We have the indeterminate form \( 0^0 \). Let \( y = x^x \) and \( \ln y = \ln (x^x) = x \ln x \). Let us now find the limit of \( ln y \) \[ \lim_{x\to 0^+} \ln y = \lim_{x\to 0^+} x \ln x = 0 \cdot \infty\] The above limit has the indeterminate form \( 0 \cdot \infty\).
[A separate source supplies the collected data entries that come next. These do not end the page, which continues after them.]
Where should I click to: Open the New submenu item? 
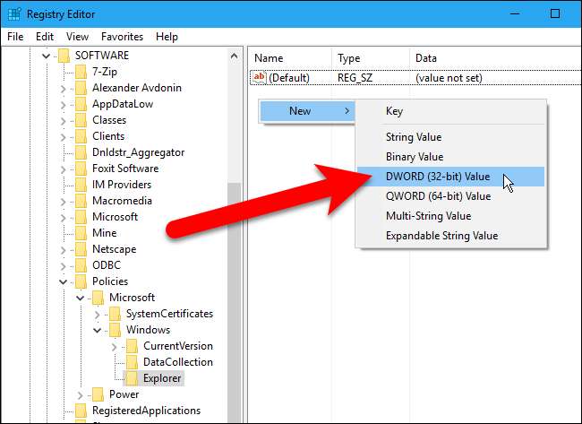[x=306, y=111]
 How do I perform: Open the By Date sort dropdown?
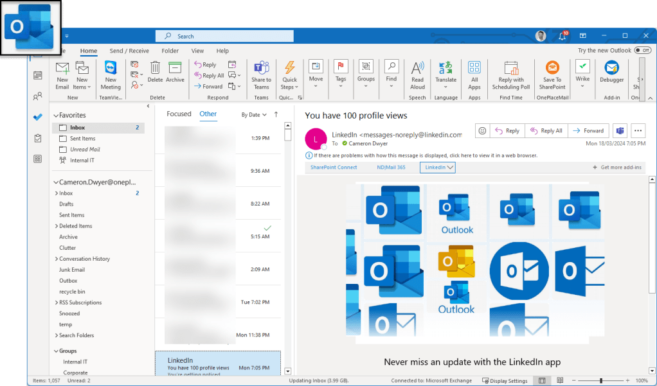(x=253, y=115)
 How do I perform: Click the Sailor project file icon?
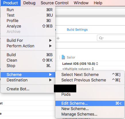coord(63,57)
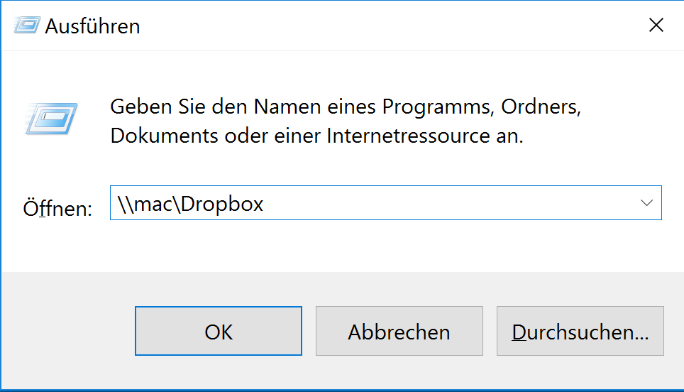The height and width of the screenshot is (392, 684).
Task: Confirm with the OK button
Action: click(219, 331)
We have convert it as follows \[ \lim_{x\to 0^+} x \ln x = \lim_{x\to 0^+} \dfrac{\ln x}{1/x} = \dfrac{\infty}{\infty} \] It now has the indeterminate form \( \dfrac{\infty}{\infty} \) and we can use the L'Hopital's theorem \[ \lim_{x\to 0^+} \dfrac{\ln x}{1/x} = \lim_{x\to 0^+} \dfrac{(\ln x)'}{(1/x)'} \] \[ = \lim_{x\to 0^+} \dfrac{1/x}{-1/x^2} \] \[ = \lim_{x\to 0^+} - x = 0 \] The limit of \( ln y = 0 \) and the limit of \( y = x^x \) is equal to \[ \lim_{x\to 0^+} x^x = e^0 = 1 \]

Exercises

Find the limits

\( \quad \lim_{x\to \infty} (\ln x)^{1/x} \)
\( \quad \lim_{x\to \infty} (\ln x - \ln (1 + x)) \)
\( \quad \lim_{x\to \infty} \dfrac{x}{e^x} \)
\( \quad \lim_{x\to 0^+} x^{\sin x} \)